DIRECTIONS FOR THIS TASK: Take the lines from the beginning of the data below through the line holding "This screenshot has width=806, height=412." and return exactly those.

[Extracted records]
"""

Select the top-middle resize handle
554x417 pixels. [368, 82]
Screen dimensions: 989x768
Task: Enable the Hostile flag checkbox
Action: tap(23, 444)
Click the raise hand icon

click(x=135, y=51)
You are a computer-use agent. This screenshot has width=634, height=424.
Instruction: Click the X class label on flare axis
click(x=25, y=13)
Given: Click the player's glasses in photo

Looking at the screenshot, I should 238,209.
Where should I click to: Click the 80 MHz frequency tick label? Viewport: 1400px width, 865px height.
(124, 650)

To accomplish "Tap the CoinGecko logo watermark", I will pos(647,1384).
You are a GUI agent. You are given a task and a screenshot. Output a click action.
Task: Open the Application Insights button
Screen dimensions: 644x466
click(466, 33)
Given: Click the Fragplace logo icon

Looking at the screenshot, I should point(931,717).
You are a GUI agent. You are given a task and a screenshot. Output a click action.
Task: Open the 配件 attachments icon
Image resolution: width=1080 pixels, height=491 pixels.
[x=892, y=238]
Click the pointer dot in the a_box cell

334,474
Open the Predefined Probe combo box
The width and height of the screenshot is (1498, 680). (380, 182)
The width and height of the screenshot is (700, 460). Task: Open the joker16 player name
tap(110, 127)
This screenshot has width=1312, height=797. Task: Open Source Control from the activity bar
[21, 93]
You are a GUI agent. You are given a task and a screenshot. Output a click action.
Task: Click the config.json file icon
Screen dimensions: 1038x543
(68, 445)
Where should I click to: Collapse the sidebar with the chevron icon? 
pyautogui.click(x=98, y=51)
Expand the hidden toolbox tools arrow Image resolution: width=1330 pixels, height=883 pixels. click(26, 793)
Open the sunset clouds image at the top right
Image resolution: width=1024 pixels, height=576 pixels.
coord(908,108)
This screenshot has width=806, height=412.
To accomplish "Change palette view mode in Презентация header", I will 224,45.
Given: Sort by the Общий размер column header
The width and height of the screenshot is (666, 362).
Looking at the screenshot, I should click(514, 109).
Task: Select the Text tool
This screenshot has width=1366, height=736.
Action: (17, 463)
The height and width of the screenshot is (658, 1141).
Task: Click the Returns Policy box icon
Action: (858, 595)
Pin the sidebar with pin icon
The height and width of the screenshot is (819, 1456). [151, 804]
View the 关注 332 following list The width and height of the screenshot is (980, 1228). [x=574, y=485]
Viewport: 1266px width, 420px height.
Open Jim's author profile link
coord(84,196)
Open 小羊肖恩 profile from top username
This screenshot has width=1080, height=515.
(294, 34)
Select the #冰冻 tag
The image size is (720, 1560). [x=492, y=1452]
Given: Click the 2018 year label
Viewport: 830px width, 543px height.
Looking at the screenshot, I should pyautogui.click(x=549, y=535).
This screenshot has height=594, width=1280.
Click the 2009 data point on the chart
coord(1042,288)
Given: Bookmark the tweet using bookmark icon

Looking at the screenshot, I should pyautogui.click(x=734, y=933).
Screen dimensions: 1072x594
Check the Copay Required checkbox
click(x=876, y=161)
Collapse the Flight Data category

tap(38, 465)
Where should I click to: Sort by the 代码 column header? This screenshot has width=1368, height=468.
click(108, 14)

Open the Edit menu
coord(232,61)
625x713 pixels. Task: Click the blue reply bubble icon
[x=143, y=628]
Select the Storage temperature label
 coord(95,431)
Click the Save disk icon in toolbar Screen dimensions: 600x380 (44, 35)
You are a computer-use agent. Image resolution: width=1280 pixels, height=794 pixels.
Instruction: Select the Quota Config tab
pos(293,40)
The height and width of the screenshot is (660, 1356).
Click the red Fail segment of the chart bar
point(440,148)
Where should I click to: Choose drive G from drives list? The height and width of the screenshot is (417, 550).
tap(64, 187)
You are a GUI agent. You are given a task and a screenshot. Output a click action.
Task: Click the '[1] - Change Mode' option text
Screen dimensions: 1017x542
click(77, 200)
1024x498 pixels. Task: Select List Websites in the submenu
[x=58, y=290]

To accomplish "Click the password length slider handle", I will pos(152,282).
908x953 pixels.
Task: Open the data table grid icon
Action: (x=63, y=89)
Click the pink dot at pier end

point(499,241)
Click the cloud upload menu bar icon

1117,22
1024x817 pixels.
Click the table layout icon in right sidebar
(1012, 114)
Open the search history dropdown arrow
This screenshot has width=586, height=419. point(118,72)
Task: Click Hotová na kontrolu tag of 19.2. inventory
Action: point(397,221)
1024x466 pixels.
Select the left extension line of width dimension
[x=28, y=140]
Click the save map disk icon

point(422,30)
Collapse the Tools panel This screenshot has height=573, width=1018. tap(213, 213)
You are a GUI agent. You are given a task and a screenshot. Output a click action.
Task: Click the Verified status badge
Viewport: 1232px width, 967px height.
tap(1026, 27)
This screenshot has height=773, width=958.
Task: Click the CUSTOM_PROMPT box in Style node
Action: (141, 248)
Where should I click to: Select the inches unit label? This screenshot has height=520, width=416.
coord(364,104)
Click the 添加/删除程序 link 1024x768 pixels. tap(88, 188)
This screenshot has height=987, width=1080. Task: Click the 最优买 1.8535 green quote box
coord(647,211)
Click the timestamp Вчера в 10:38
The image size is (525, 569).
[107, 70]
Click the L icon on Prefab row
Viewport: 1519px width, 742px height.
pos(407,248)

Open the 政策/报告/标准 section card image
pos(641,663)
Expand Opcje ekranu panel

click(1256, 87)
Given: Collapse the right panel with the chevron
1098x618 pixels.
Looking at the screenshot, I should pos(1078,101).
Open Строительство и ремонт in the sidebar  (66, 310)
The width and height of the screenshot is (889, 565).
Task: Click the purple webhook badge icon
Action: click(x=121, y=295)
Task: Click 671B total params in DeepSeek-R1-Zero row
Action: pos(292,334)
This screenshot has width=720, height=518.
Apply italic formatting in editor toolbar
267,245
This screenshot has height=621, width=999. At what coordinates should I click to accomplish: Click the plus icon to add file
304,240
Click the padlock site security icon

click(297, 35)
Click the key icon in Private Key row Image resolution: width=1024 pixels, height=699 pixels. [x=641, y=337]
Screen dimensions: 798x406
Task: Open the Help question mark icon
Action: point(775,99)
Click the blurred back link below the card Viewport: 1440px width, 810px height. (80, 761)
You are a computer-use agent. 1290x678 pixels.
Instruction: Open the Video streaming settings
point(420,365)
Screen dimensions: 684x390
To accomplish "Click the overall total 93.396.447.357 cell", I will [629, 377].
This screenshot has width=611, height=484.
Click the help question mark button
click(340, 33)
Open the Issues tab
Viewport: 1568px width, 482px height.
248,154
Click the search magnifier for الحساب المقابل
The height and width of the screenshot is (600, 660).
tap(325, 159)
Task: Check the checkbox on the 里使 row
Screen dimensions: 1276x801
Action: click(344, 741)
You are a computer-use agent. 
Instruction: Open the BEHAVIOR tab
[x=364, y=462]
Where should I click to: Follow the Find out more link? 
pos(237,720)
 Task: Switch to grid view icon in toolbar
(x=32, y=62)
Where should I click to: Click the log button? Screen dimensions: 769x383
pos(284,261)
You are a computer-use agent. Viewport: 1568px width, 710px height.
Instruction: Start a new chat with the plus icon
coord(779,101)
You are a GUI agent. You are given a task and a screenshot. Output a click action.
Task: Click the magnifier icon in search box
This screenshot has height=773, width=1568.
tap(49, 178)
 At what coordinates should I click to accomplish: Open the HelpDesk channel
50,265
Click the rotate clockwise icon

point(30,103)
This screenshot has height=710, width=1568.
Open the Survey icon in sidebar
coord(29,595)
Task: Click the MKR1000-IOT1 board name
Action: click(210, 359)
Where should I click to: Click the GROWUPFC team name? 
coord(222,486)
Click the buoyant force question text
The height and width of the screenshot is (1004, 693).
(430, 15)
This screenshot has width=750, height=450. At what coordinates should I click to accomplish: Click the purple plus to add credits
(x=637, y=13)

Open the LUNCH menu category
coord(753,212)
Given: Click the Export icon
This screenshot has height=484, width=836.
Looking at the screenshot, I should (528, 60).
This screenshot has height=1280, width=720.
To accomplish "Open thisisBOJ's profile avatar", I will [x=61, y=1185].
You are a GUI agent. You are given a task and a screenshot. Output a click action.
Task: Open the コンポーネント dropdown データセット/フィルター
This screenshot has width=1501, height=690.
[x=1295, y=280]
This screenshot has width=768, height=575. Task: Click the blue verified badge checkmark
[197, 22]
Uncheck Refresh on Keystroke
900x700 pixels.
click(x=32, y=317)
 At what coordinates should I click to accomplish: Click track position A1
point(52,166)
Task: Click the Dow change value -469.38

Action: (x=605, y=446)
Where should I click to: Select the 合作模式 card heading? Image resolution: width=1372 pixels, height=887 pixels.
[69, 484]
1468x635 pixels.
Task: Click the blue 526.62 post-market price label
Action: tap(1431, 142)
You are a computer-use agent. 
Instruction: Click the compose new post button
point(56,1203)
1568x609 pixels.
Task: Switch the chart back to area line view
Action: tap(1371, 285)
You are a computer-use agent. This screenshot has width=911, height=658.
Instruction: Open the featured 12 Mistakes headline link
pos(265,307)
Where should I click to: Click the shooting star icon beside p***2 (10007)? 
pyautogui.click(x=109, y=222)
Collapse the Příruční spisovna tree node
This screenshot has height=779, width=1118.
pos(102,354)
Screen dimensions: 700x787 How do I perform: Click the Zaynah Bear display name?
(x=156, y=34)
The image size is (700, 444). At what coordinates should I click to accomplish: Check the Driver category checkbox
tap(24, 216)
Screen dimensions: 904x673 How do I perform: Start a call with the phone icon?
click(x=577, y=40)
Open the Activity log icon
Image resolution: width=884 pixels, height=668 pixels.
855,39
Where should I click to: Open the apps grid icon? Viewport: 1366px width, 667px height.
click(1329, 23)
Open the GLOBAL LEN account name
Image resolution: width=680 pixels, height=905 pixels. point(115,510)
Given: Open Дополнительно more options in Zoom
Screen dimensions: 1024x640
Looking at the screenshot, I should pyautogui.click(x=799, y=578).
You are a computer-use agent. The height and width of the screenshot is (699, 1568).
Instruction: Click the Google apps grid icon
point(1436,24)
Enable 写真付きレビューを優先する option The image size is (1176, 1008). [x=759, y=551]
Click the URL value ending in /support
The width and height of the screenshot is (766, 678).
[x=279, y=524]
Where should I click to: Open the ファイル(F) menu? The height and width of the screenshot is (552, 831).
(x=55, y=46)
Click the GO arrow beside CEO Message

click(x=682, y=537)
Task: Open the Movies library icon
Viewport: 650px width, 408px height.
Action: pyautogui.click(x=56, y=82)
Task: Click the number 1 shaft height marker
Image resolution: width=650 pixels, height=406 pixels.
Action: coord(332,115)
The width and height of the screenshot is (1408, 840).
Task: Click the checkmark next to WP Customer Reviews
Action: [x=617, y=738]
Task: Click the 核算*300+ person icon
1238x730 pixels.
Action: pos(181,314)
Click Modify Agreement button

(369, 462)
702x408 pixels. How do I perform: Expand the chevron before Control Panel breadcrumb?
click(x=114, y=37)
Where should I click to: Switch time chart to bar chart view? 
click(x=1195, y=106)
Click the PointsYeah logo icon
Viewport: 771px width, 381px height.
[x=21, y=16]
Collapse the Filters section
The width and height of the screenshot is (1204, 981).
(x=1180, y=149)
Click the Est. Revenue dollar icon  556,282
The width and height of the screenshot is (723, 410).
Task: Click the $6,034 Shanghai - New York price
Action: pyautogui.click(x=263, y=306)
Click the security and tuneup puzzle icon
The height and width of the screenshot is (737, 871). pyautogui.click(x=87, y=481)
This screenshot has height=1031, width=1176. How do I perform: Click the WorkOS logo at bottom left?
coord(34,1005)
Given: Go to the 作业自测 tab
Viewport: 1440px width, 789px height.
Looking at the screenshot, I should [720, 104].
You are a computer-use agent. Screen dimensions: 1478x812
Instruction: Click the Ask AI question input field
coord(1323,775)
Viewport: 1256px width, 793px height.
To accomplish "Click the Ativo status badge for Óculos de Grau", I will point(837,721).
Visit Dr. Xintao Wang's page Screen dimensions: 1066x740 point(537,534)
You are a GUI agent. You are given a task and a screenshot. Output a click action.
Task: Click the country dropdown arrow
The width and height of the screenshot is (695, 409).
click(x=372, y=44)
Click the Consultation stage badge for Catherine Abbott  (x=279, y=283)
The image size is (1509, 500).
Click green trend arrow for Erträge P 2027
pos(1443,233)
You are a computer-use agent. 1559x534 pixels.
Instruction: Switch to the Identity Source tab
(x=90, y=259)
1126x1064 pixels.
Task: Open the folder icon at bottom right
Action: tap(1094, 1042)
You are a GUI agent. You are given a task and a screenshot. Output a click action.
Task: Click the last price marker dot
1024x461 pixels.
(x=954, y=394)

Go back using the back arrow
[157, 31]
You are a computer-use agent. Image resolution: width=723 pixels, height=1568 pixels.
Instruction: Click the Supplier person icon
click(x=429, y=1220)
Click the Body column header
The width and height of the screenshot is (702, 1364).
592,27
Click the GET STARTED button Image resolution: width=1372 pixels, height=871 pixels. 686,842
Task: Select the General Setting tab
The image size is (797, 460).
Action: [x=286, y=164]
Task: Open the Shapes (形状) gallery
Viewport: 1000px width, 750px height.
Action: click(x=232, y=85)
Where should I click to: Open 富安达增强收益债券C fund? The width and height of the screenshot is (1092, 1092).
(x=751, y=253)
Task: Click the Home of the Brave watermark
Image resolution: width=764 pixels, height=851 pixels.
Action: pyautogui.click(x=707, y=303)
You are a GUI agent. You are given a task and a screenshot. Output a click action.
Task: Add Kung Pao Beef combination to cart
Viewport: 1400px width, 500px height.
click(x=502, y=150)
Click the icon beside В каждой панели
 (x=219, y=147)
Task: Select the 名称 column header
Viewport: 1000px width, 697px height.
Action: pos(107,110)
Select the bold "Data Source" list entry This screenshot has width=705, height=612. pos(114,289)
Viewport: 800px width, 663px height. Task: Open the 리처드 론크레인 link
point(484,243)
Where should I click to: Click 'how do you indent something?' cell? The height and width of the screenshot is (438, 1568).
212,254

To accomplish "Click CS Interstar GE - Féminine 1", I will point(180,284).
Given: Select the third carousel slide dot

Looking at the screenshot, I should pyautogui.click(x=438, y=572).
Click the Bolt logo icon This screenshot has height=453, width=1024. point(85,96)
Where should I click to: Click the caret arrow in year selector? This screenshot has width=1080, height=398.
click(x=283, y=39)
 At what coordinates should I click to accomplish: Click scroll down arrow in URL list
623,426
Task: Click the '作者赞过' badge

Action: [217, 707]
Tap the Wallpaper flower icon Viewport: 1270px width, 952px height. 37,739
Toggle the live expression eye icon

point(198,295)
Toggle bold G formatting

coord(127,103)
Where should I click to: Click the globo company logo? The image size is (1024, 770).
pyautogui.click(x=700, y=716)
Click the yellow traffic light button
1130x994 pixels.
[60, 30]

"""

SOLVED PROBLEM:
Select the top-middle resize handle
554x417 pixels. [368, 82]
Screen dimensions: 989x768
Task: Enable the Hostile flag checkbox
Action: tap(23, 444)
Click the raise hand icon

click(x=135, y=51)
You are a computer-use agent. This screenshot has width=634, height=424.
Instruction: Click the X class label on flare axis
click(x=25, y=13)
Given: Click the player's glasses in photo

Looking at the screenshot, I should 238,209.
Where should I click to: Click the 80 MHz frequency tick label? Viewport: 1400px width, 865px height.
(124, 650)

To accomplish "Tap the CoinGecko logo watermark", I will pos(647,1384).
You are a GUI agent. You are given a task and a screenshot. Output a click action.
Task: Open the Application Insights button
Screen dimensions: 644x466
click(466, 33)
Given: Click the Fragplace logo icon

Looking at the screenshot, I should point(931,717).
You are a GUI agent. You are given a task and a screenshot. Output a click action.
Task: Open the 配件 attachments icon
Image resolution: width=1080 pixels, height=491 pixels.
[x=892, y=238]
Click the pointer dot in the a_box cell

334,474
Open the Predefined Probe combo box
The width and height of the screenshot is (1498, 680). (380, 182)
The width and height of the screenshot is (700, 460). Task: Open the joker16 player name
tap(110, 127)
This screenshot has width=1312, height=797. Task: Open Source Control from the activity bar
[21, 93]
You are a GUI agent. You are given a task and a screenshot. Output a click action.
Task: Click the config.json file icon
Screen dimensions: 1038x543
(68, 445)
Where should I click to: Collapse the sidebar with the chevron icon? 
pyautogui.click(x=98, y=51)
Expand the hidden toolbox tools arrow Image resolution: width=1330 pixels, height=883 pixels. click(26, 793)
Open the sunset clouds image at the top right
Image resolution: width=1024 pixels, height=576 pixels.
coord(908,108)
This screenshot has width=806, height=412.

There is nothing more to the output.